The Student News Site of Sunny Hills High School

The Accolade

The Student News Site of Sunny Hills High School

The Accolade

LGBTQ+ LOVE: Queer couples come forth with their relationships

DaHee Kim
With increasing conversation around sexuality and gender identity, couples in the LGBTQ+ community share their experiences with dating.

“Since we’re both fruity, let me take your booty to HOCO.”

Senior Clarissa Arteaga wrote this message in rainbow letters on a large cardstock poster last September. 

Arteaga was standing in the hallway next to the quad, holding up the sign and a bouquet of roses during lunch — eight days before homecoming as passing students stopped to watch the proposal. 

The message was for her girlfriend, senior Lola Orozco.

“I was really nervous and scared because so many people were watching, but I thought it was cute,” Orozco said.

Though the two went to their first party together last year, Arteaga said she debated publicly proposing for a week before finally mustering up the courage for their last homecoming together. 
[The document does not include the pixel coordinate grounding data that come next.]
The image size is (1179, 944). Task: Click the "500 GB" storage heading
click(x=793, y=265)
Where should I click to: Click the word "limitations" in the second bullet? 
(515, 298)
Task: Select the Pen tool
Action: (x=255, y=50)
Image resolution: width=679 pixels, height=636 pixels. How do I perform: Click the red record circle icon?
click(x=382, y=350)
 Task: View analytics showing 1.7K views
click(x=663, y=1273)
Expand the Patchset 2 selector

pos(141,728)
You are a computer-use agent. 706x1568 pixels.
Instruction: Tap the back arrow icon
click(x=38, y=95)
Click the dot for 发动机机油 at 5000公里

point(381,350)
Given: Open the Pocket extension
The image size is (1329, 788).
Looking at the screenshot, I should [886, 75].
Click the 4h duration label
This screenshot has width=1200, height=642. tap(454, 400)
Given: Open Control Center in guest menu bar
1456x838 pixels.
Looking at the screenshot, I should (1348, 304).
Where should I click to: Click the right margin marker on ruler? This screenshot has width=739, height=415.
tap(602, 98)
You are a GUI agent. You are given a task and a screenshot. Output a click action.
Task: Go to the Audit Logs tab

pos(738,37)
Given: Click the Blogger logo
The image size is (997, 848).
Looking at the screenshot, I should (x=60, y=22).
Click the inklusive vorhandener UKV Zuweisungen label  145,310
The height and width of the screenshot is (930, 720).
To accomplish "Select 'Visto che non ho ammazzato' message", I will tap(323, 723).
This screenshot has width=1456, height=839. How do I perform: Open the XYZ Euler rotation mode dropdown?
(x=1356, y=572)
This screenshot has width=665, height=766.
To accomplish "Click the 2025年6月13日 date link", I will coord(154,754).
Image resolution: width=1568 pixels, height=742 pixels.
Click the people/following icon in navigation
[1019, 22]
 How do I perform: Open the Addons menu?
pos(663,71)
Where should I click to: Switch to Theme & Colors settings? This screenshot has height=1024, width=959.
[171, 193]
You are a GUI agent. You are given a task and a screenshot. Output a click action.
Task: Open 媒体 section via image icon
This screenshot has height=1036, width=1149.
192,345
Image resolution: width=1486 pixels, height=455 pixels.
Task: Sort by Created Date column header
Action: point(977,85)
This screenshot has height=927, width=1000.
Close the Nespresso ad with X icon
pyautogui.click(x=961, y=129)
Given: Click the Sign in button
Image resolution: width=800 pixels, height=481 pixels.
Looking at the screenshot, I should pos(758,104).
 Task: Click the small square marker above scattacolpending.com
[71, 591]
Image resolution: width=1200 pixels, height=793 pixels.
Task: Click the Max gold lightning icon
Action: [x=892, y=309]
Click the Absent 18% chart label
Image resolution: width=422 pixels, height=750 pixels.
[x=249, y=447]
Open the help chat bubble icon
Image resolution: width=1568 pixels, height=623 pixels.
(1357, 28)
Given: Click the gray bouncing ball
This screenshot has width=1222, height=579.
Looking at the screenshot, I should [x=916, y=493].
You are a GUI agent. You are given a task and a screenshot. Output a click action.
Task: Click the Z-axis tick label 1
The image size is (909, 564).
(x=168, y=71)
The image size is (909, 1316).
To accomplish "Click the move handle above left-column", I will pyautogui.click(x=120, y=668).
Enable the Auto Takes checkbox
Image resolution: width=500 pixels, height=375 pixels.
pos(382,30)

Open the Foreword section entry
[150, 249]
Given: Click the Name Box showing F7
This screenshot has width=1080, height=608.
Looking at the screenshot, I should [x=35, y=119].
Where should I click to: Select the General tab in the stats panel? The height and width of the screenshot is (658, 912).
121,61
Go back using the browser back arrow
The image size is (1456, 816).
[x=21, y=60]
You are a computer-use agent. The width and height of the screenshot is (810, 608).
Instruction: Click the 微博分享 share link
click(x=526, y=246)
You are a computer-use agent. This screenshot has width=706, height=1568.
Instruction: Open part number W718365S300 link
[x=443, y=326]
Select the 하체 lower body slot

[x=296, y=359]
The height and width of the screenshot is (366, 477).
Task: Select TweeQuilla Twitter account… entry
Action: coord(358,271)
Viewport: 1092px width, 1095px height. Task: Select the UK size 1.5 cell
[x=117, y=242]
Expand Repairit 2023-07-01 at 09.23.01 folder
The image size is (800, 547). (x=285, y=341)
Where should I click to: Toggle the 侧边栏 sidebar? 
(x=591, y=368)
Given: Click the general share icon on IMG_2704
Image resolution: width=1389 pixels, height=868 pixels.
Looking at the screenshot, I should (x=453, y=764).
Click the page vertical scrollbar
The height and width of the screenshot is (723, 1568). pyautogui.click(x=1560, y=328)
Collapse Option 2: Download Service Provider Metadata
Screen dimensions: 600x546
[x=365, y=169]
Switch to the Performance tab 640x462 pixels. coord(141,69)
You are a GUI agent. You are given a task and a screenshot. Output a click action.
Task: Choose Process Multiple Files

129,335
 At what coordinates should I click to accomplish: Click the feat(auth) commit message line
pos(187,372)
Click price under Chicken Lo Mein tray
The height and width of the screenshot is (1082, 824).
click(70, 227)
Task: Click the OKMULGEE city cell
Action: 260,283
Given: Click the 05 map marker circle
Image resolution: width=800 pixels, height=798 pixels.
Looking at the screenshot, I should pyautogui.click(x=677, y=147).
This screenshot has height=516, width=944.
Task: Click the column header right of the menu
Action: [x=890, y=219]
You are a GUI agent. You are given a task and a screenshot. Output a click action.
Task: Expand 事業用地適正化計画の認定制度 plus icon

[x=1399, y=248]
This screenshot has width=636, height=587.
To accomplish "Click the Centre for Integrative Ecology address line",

“Especially because we’re two girls, it might be seen as weird, but then I don’t really care what the other people hanging around think,” Arteaga said.

Senior Clarissa Arteaga holds up her homecoming poster on Sept. 23, 2022, after a successful proposal.
Image used with permission from Clarissa Arteaga Senior Clarissa Arteaga holds up her homecoming poster on Sept. 23, 2022, after a successful proposal.

Principal Craig Weinreich said this was his first time seeing or hearing of a queer couple publicly proposing in his 24 years as a teacher and administrator. 

Though Arteaga’s hoco asking remains a rare sight on campus, willingness to come forth with LGBTQ+ relationships has progressed — though openness still has its consequences.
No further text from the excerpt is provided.